Figures A to B show the purity analysis of CD14-magnetic-bead isolated human circulating monocytes. A, shows the percentage of CD14++ cells after CD14 bead purification. B, shows a CD14 versus CD16 color plot using cells after CD14 bead purification. Note that monocyte purified by this method are CD14++ monocytes (i.e., CD14++CD16− and CD14++CD16+, according to gating strategies described in Figure 2 ). Figures C and D show intracellular ROS production in magnetic beads purified CD14++ monocytes by 2′, 7′-dichlorofluorescein (DCF) flow cytometry analysis (n = 6, one way repeated measures ANOVA).Figure E shows the related gene expression in magnetic-bead-purified CD14++ monocytes (n = 16, one way repeated measures ANOVA). “D3” to “D17” labeled in the x-axis indicates “day 3″ to “day 17″. *P<0.05, **P<0.01, ***P<0.001. NF-κB indicates nuclear factor kappa B; MCP-1 indicates monocyte chemoattractant protein-1; RANTES indicates Regulated on Activation, Normal T Cell Expressed and Secreted (or CC chemokine ligand 5, CCL5); TGF-β indicates transforming growth factor β; Arg1 indicates arginase 1; MFI indicates median fluorescence intensity.

Figure 6. ROS dependent shift towards CD16 positivity in purified human CD14++ monocytes induced by increased extracellular [Na⁺] (25 mM).

Figure A shows CD14++ monocyte intracellular [Na⁺] detected by CoroNa Green. B shows intracellular ROS production measured by 2′, 7′-dichlorofluorescein (DCF) flow cytometry in CD14++ monocytes. C shows monocyte subset phenotyping using CD16 and CD14 after CD14++ monocytes were incubated for 2 hours (the upper panel) and 6 hours (the lower panel). N-acetylcysteine (NAC, 2 mM) was used as ROS scavenger. All results are derived from 3 independent tests. MFI indicates median fluorescence intensity; Mon2 indicates CD14++CD16+ monocytes. *P<0.05.

Figure 7. Renal blood oxygen level dependent-magnetic resonance imaging (BOLD-MRI) during dietary intervention.

Figures A to E show the representative changes of BOLD-MRI images from one participant during dietary intervention on day 3, day 4, day 10, day 11 and day 17, respectively. Figures F and G show R2*signal changes in renal cortex and medulla, respectively.
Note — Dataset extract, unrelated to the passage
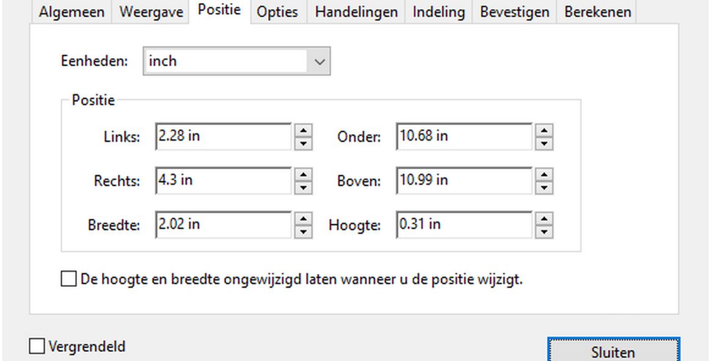Increase the Hoogte value with up arrow
This screenshot has height=361, width=712.
pos(543,218)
Statistical comparisons are derived from 11 subjects by one way repeated measures ANOVA. *P<0.05, **P<0.01, ***P<0.001. “D3” to “D17” labeled in the x-axis indicates “day 3″ to “day 17″.
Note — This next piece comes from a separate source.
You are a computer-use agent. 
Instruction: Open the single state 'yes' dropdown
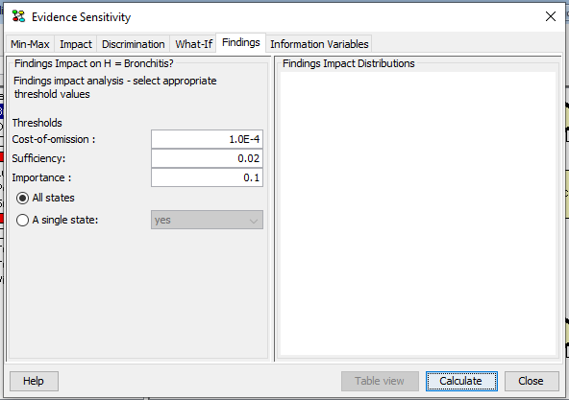pos(207,220)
Figure 8. Urinary and serum markers for oxidative stress and renal inflammation.

Figure A shows urinary 8-OHdG corrected for urinary creatinine excretion (n = 20, one way repeated ANOVA). Figure B shows 24-h excretion of urinary MCP-1/CCL2 (10 male subjects, one way repeated ANOVA). Figure C shows the dynamic changes of serum MCP-1/CCL2 levels during dietary intervention. No obvious across-time difference was observed in serum MCP-1 levels (one-way repeated measures ANOVA, 10 male subjects). The box and whisker plots: the boxes extend from the 25^th to the 75^th percentile, with a line at the median. The whiskers extend above and below the box to show the 5^th–95^th percentiles of values. D3 to D17 in x-axis label indicates day 3 to day 17. *P<0.05, **P<0.01, ***P<0.001. 8-OHdG indicates 8-Hydroxy-2-deoxyguanosine; MCP-1 indicates monocyte chemoattractant protein-1.